Otra de las características exclusivas de Cristo es que, a diferencia de otros grandes líderes religiosos, la entrega a una gran tarea no seca su corazón, no le fanatiza hasta el punto de hacerle olvidar las pequeñas cosas de la vida o no le encierra en la ataraxia del estoico o en el rechazo al mundo de los grandes santones orientales. Jesús no es uno de esos «santos» que, de tanto mirar al cielo, pisan los pies a sus vecinos. Al contrario; en él asistimos al desfile de todos los sentimientos más cotidianamente humanos. Apostilla K. Adam:
Es inaudito que un hombre, cuyas fuerzas están todas al servicio de una gran idea, y que, con todo el ímpetu de su voluntad ardiente se lanza a la prosecución de un fin sencillamente soberano y ultraterreno, tome, no obstante, un niño en sus brazos, lo bese y lo bendiga, y que las lágrimas corran por sus mejillas al contemplar a Jerusalén condenada a la ruina o al llegar ante la tumba de su amigo Lázaro.
Y no se trataba, evidentemente, de un gesto demagógico hecho -como ocurre hoy con los políticos- de cara a los fotógrafos. Por aquel tiempo entretenerse con los niños -y no digamos con un enfermo o una pecadora- eran gestos que más movían al rechazo que a la admiración. En Jesús, eran gestos sinceros. Todo el evangelio es un testimonio de ese corazón maternal con el que aparece retratado el Padre que espera al hijo pródigo o el buen pastor que busca a la oveja perdida.
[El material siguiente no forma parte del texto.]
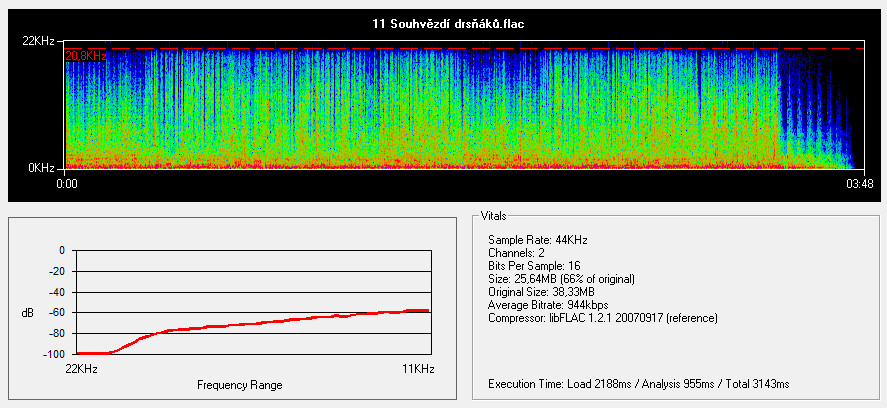Click the Vitals group header
Image resolution: width=887 pixels, height=408 pixels.
click(493, 215)
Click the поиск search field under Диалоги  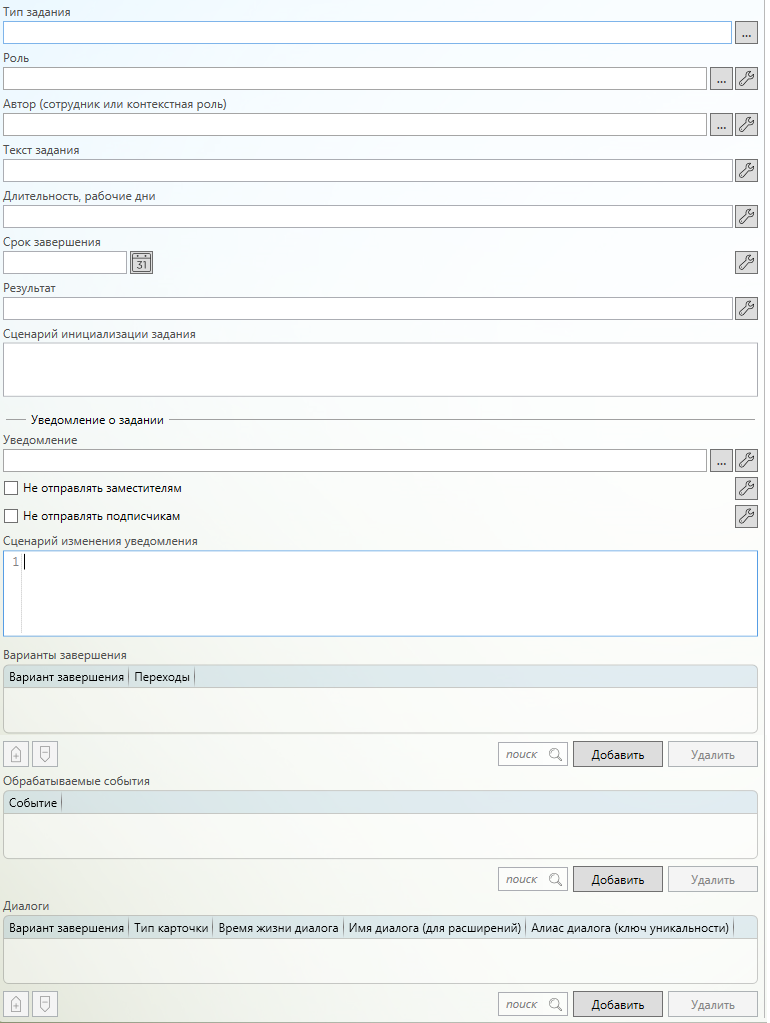click(x=523, y=1005)

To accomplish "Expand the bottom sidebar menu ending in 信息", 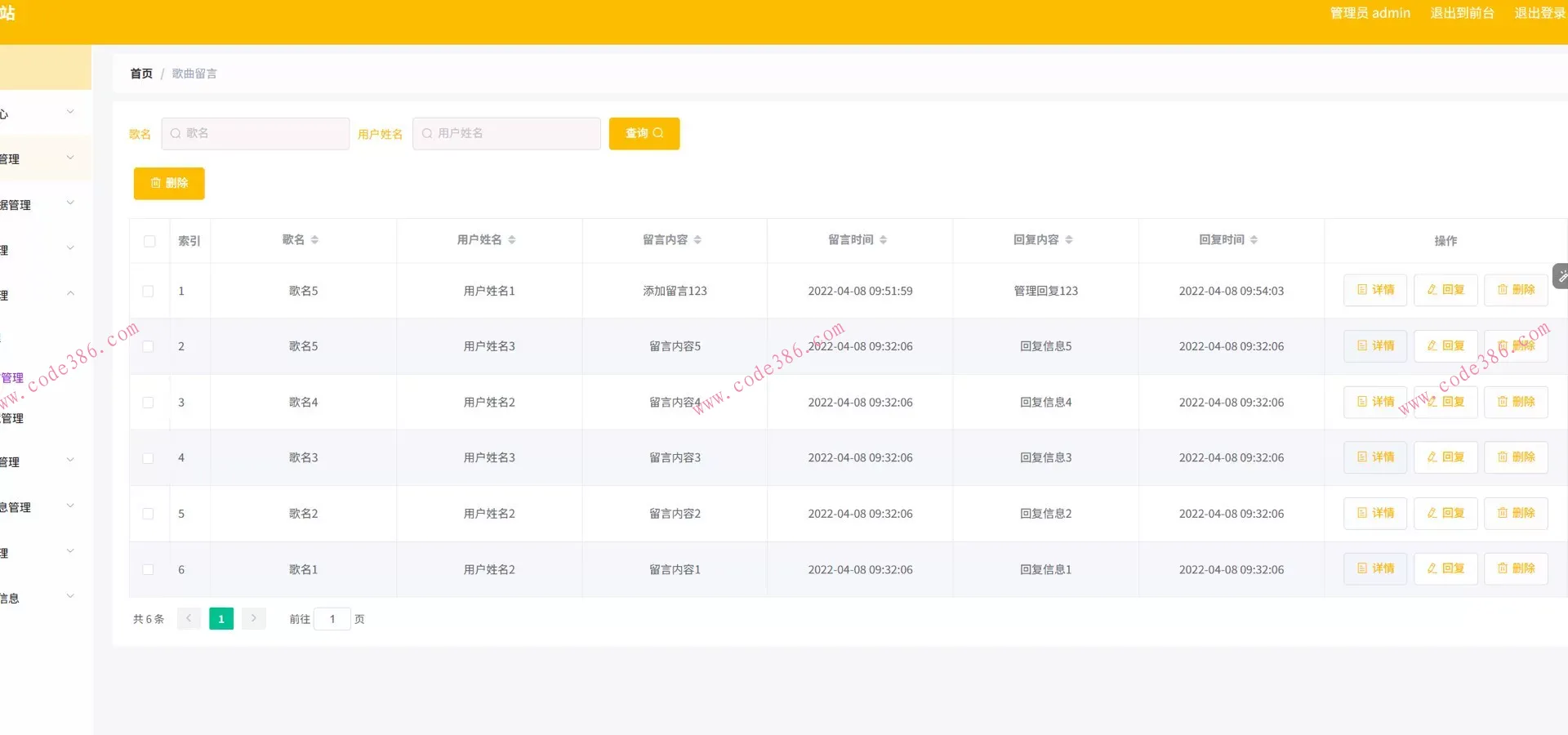I will (x=70, y=597).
Jesús tenia -ya desde la eternidad- un corazón blando y sensible en el que, como en un órgano, funcionaban todos los registros de la mejor humanidad. Así le encontraremos compadeciéndose del pueblo y de sus problemas (Mt 9, 36); contemplando con cariño a un joven que parece interesado en seguirle (Mc 10, 21); mirando con ira a los hipócritas, entristecido por la dureza de su corazón (Mc 3, 5); estallando ante la incomprensión de sus apóstoles (Mc 8, 17); lleno de alegría cuando éstos regresan satisfechos de predicar (Lc 10, 21 ); entusiasmado por la fe de un pagano (Lc 7, 9); conmovido ante la figura de una madre que llora a su hijo muerto (Lc 7, 13); indignado por la falta de fe del pueblo (Mc 9, 18); dolorido por la ingratitud de los nueve leprosos curados (Lc 17, 17); preocupado por las necesidades materiales de sus apóstoles (Lc 22, 35). Le veremos participar de los más comunes sentimientos humanos: tener hambre (Mt 4, 2); sed (Jn 4, 7); cansancio (Jn 4, 6); frío y calor ante la inseguridad de la vida sin techo (Lc 9, 58); llanto (Lc 19, 41); tristeza (Mt 26, 37); tentaciones (Mt 4, 1). Comprobaremos, sobre todo, su profunda necesidad de amistad, que es, para Boff, una nota característica de Jesús, porque ser amigo es un modo de amar. Le oiremos elogiando las fiestas entre amigos (Lc 15, 6); explicando que a los amigos hay que acudir, incluso siendo inoportunos (Lc 11, 5). Le veremos, sobre todo, viviendo una honda amistad con sus discípulos, con Lázaro y sus hermanas, con María Magdalena.